PostgreSQL slow COUNT() - is trigger the only solution? -
i have table posts, categorized by:
- type
- tag
- language
all of "categories" stored in next tables (posts_types) , connected via next tables (posts_types_assignment).
counting in postgresql slow (i have more 500k records in table) , need number of posts categorized combination of type/tag/lang.
if solve through triggers, full of many multi-level loops, doesn't nice , hard maintenance.
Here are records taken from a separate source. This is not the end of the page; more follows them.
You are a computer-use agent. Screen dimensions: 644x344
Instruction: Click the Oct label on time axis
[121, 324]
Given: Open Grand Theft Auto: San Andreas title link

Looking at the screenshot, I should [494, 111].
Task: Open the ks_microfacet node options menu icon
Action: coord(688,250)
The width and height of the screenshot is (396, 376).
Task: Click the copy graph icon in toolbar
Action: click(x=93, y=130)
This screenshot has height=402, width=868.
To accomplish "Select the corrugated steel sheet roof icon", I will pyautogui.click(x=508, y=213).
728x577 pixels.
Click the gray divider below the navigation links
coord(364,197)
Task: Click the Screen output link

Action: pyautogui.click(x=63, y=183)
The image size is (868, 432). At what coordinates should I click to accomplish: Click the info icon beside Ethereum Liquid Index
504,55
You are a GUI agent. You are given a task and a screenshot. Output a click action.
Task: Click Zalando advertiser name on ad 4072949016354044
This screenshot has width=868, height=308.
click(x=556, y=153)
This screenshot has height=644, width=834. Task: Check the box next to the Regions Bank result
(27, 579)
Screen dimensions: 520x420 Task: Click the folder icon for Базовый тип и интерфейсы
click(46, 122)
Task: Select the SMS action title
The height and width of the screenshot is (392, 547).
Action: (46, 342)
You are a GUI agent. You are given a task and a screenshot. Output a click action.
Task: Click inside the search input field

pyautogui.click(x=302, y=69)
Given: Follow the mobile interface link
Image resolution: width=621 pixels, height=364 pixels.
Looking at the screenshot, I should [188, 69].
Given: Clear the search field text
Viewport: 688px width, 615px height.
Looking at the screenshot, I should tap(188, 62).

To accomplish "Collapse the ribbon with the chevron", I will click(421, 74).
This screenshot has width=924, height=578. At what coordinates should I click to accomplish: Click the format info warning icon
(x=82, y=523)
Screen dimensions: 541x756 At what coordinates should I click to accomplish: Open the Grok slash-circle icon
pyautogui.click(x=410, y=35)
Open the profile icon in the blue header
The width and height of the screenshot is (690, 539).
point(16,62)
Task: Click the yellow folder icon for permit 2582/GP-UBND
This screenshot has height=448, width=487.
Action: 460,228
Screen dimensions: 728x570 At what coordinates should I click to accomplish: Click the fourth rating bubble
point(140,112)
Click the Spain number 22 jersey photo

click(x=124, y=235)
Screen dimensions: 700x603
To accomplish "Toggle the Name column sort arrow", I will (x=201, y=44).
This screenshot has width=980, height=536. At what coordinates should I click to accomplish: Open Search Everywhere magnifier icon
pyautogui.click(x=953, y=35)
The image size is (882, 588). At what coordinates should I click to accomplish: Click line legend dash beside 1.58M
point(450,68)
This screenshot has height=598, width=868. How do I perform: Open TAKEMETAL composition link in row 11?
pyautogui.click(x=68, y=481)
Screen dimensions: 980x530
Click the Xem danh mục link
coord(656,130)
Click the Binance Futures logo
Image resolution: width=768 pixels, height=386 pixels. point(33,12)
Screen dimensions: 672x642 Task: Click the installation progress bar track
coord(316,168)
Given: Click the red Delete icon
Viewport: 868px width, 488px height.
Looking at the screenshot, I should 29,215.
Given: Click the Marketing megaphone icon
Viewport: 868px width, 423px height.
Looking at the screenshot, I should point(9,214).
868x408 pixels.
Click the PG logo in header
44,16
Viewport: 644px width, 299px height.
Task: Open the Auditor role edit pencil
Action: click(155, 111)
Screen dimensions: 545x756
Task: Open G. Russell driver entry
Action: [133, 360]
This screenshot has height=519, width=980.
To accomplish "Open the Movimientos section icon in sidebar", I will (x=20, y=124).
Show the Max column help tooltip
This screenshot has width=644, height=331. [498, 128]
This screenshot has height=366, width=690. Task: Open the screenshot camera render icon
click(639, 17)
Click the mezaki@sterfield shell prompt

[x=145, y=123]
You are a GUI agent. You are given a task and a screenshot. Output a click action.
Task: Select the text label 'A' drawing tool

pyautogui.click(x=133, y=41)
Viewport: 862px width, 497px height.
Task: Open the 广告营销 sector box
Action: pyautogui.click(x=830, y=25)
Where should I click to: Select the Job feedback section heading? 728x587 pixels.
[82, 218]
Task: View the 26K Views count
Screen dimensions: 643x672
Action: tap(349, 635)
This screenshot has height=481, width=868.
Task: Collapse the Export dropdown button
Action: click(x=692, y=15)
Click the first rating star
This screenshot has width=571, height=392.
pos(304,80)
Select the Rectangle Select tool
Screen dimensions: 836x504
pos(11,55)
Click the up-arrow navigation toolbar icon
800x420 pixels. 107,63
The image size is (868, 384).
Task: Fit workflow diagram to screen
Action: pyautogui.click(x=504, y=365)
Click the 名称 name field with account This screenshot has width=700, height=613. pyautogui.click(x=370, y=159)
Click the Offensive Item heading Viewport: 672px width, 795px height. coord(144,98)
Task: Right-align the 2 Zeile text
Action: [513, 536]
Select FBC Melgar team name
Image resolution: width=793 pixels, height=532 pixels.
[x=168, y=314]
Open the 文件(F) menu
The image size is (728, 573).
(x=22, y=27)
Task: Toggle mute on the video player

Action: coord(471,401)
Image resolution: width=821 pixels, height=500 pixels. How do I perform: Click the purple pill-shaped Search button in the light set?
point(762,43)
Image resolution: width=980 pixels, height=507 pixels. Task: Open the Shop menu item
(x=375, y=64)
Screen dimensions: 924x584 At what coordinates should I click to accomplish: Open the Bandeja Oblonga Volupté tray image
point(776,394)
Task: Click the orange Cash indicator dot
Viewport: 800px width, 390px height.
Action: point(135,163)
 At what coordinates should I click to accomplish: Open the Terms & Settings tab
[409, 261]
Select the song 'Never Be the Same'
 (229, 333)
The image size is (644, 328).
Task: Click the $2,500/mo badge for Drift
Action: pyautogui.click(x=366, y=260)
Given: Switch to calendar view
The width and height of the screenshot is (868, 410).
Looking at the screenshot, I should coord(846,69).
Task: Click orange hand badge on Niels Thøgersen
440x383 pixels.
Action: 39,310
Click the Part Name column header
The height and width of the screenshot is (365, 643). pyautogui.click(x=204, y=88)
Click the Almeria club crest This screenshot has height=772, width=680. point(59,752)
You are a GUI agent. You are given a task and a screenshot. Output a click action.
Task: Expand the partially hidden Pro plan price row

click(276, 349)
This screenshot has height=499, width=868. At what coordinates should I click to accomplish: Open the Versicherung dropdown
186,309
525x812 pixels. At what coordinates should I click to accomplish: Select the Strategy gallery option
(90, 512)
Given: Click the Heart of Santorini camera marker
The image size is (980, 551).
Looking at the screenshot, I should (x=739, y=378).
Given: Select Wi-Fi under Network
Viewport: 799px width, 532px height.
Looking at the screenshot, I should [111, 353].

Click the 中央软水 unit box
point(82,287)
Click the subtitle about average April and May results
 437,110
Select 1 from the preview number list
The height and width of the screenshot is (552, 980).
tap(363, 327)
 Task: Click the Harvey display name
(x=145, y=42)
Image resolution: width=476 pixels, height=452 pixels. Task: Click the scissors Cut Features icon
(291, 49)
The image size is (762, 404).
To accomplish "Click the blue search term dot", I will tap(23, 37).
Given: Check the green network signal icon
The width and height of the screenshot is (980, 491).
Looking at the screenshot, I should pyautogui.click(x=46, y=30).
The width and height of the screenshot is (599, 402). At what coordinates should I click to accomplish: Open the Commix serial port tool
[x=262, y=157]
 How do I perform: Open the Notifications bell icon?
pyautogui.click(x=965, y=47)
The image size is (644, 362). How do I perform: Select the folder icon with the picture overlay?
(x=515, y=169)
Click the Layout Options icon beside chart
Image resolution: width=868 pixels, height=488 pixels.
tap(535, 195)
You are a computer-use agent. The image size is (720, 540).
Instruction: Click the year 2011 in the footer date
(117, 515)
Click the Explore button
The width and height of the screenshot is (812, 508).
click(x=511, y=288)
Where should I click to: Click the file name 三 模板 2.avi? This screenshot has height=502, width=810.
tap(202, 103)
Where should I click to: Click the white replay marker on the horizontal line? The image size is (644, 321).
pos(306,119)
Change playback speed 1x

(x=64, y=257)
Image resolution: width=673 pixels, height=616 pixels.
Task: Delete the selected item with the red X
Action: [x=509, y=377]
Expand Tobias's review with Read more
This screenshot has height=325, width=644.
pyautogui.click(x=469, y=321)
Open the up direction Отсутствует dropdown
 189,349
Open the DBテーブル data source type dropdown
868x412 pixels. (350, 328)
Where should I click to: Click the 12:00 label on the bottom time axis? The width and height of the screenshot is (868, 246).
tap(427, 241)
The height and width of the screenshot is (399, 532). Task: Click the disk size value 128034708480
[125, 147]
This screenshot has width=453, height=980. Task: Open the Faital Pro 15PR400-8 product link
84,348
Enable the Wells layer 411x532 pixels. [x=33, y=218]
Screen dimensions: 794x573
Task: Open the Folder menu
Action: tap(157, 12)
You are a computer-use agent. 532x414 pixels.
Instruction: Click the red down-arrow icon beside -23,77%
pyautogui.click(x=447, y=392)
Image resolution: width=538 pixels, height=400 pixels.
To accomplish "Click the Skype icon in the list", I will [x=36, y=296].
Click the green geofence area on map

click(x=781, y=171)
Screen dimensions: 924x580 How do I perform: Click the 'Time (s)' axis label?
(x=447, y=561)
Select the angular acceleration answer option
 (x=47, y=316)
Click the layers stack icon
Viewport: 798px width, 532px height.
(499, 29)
is there other solution how actual number of posts categorized in type/tag/language?
let me straight.
you have table posts. have table posts_types. 2 have many many join on posts_types_assignment. , have query slow:
select count(*) posts p join posts_types_assigment pta1 on p.id = pta1.post_id join posts_types pt1 on pt1.id = pta1.post_type_id , pt1.type = 'language' , pt1.name = 'english' join posts_types_assigment pta2 on p.id = pta2.post_id join posts_types pt2 on pt2.id = pta2.post_type_id , pt2.type = 'tag' , pt2.name = 'awesome' and know why painfully slow.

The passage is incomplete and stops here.